One area of powerlessness was in regards to racism. Racism was an indelible part of the Lordes’ lives, although Linda and Byron did their best to shield their daughters from this reality. Linda would insist that when white people literally spat on them that “it was something else” (18); it was “so often her approach to the world; to change reality” (18). The girls grew up thinking that “we could have the whole world in the palm of our hands” (18), which ended up being more confusing than anything else. Lorde remembered, as did so many little girls of color, “All our storybooks were about people who were very different from us. They were blonde and white and lived in houses with trees around and had dogs named Spot” (18). At school Lorde’s teachers would often single her out for cruel treatment, with Sister Mary creating two groups of students—the Fairies and the Brownies—and Lorde observed “in this day of heightened sensitivity to racism and color usage, I don’t have to tell you which were the good students and which were the baddies” (27-28).
A formative early moment in the text is when Lorde spent time with her older sisters and learns that they tell stories to each other. She was flabbergasted, thinking, “the very idea of telling stories and not getting whipped for telling untrue was the most marvelous thing I could think of, and every night I begged to be allowed to listen” (46).

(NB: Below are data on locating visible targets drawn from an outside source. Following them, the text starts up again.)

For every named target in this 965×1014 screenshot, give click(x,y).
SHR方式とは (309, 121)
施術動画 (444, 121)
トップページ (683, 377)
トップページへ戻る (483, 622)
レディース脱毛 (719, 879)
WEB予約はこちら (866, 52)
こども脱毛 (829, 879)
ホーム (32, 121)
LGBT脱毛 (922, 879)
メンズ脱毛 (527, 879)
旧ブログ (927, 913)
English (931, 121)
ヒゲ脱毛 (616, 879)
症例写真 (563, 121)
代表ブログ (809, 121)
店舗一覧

And when Helen became annoyed and shut her out, Lorde resolved “to make up a story of my very own” (48).
This is part of her growing understanding that she is destined to be a poet, someone who used words to construct, explain, mitigate, and enrich reality. In a chapter labeled “How I Became a Poet,” one of only two chapters that are titled instead of sequentially numbered, she states frankly that she was a “reflection of my mother’s secret poetry as well as her hidden angers” (32). Linda had a “special and secret relationship with words, taken for granted as language because it was always there” (31), and when Lorde realized “the strongest words for what I have to offer come out of me sounding like words I remember from my mother’s mouth, then I either have to reassess the meaning of everything I say now, or re-examine the worth of her old words” (31). Anh Hua explains that since Lorde was a “second-generation black diasporic woman who did not experience the physical migration from homeland to the New World, homeland memory is evoked and imagined through her mother’s storytelling.” These memories are critical because they are “sites for understanding her mother’s displacement and exile.” They are also crucial because Lorde could not even find Carricou on a map when she was a child, so she needed those magical and mythical stories to start to form her understanding of her home and her ancestry (home is an important theme in the text that will be explored in further analyses). These stories are part of Linda’s poetry, and Hua observes that “Lorde traces a different genealogy of memory by recognizing black women’s creativity…[Linda’s] stories, like those of many women, often unacknowledged because they are women’s stories, unrecorded in official history, ephemeral, oral, performative, and often circulated within the domestic sphere and among intimate personal relationships.”